Some "return activity reports" date back many years. One report obtained last year revealed returns dating back to 2011, a customer said on Yelp. Another report that customer pulled in 2013 turned up returns dating back to 2004, according to the Associated Press.
Customers can contact The Retail Equation to obtain their return activity reports.
The company says its services enable retailers to offer more lenient return policies by targeting the 1% of shoppers who abuse return policies.
"Rather than forcing retailers to impose stricter return policies such as 'no receipt, no return' or 14-day limits on returns, the system actually allows retailers to offer the other 99 percent of consumers more lenient and flexible return policies," The Retail Equation says on its website.
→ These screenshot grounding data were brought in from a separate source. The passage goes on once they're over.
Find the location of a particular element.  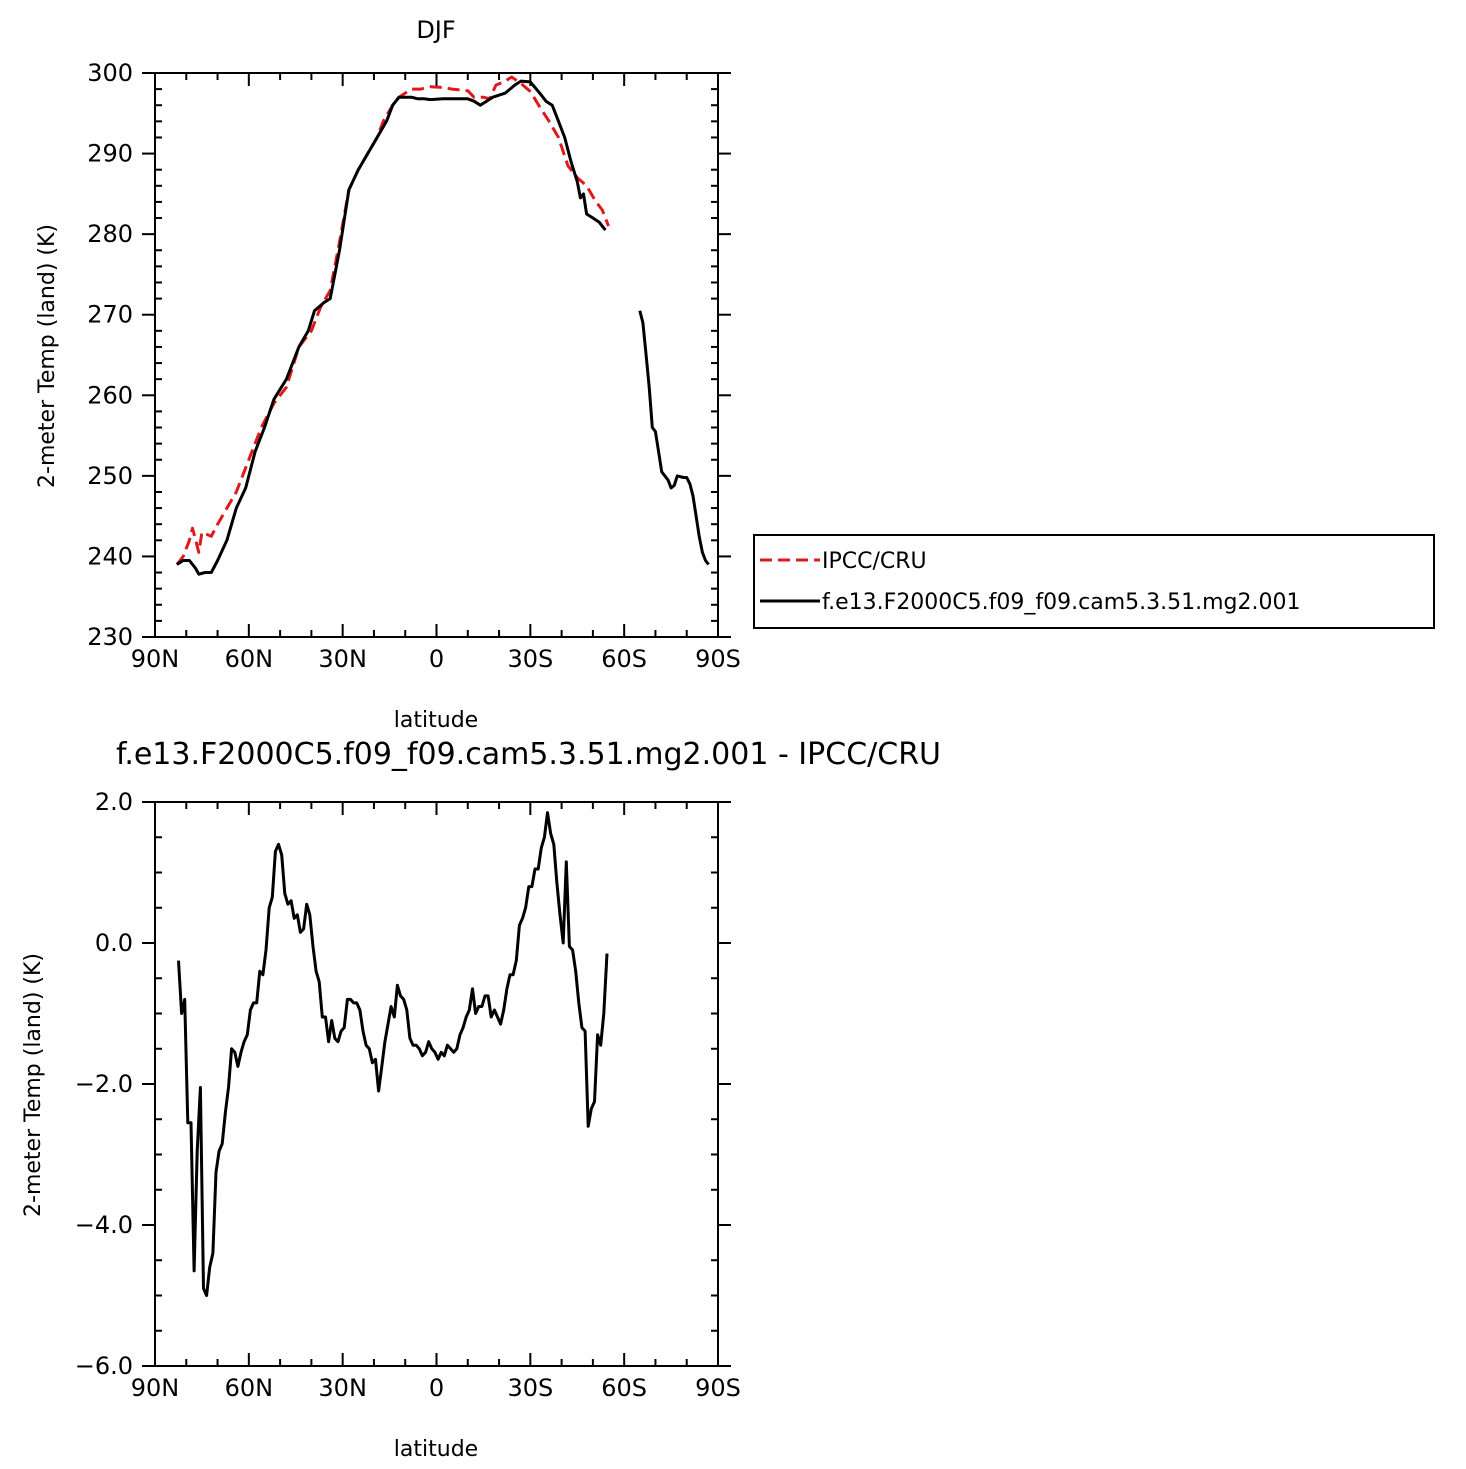

legend-label-model: f.e13.F2000C5.f09_f09.cam5.3.51.mg2.001 is located at coordinates (1061, 602).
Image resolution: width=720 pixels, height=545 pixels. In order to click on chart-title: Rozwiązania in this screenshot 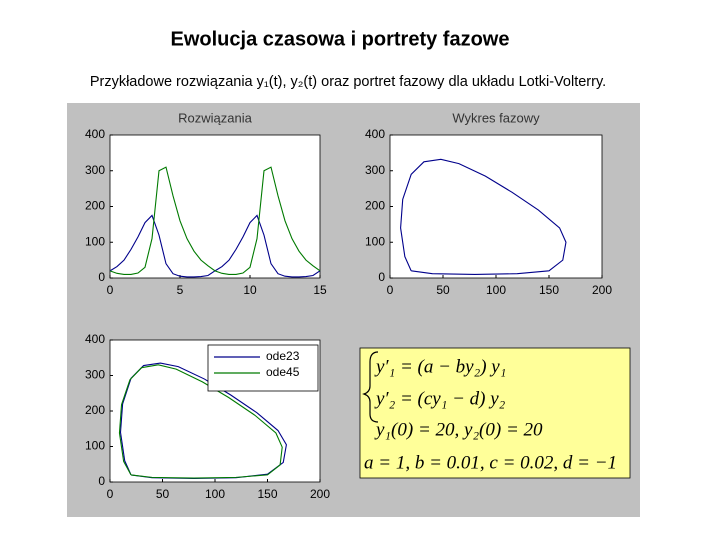, I will do `click(215, 118)`.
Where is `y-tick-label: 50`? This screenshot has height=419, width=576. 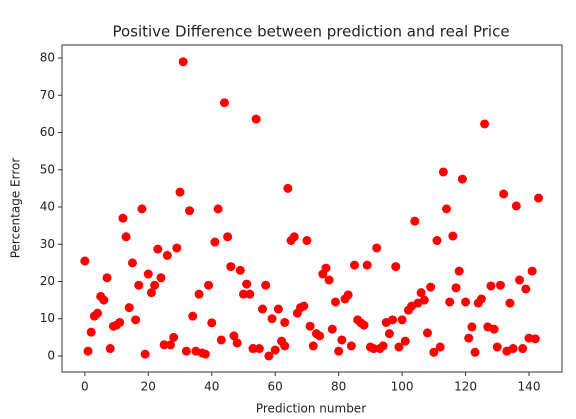
y-tick-label: 50 is located at coordinates (48, 169).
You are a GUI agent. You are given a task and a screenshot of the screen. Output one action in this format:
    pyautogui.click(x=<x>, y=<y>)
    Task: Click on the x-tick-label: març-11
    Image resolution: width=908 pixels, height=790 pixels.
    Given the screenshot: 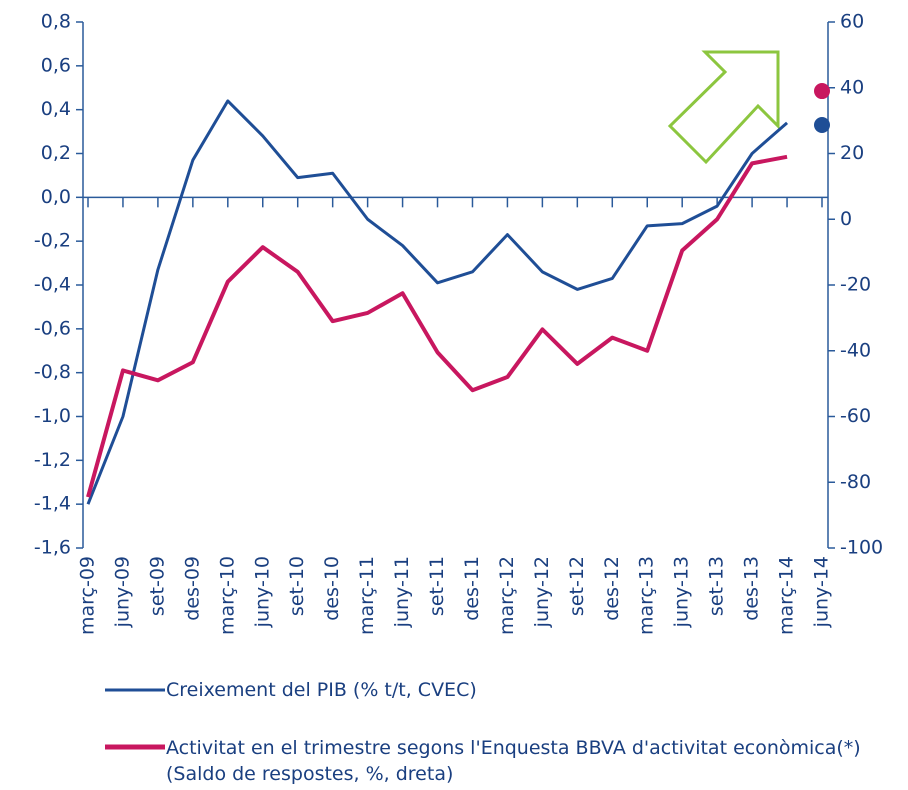 What is the action you would take?
    pyautogui.click(x=367, y=596)
    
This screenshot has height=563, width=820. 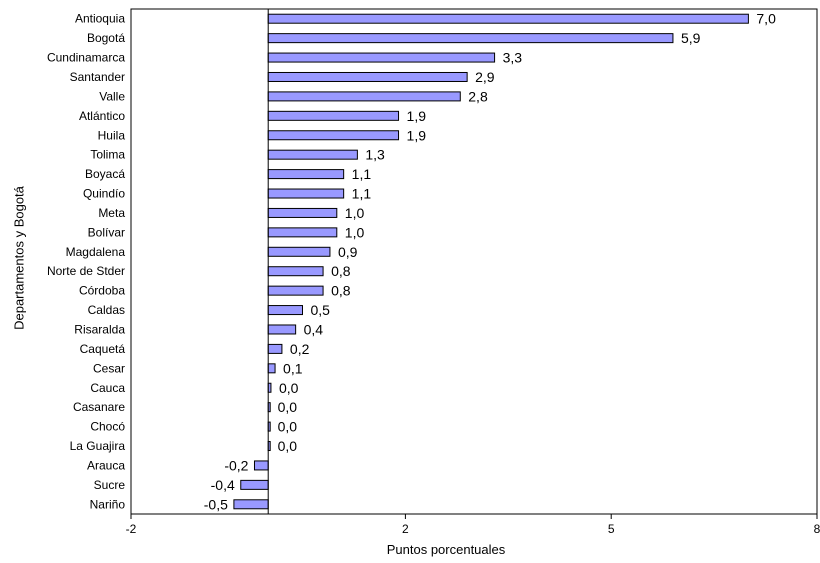 I want to click on x-axis-label: Puntos porcentuales, so click(x=446, y=550).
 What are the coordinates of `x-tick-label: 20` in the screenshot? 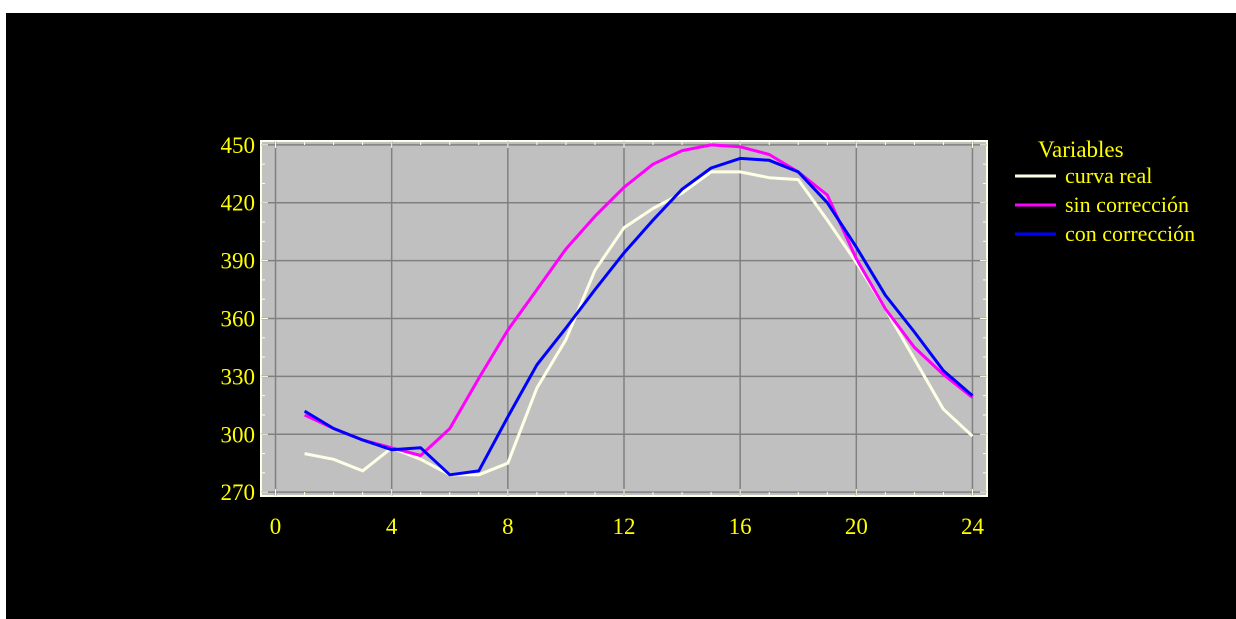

But its services have also raised some privacy concerns among customers.
@BestBuy I was just reading article in WSJ about your use of The Retail Equation to track returns. I rarely return anything but am very incensed about your whole approach to this. I will be buying my electronics elsewhere.
A Best Buy spokesman apologized to anyone "inappropriately affected" by the policy in a statement to the Journal.
"On very rare occasions — less than one-tenth of one percent of returns — we stop what we believe is a fraudulent return," Jeff Haydock said. "Fraud is a real problem in retail, but if our systems aren't as good as they can be, we apologize to anyone inappropriately affected."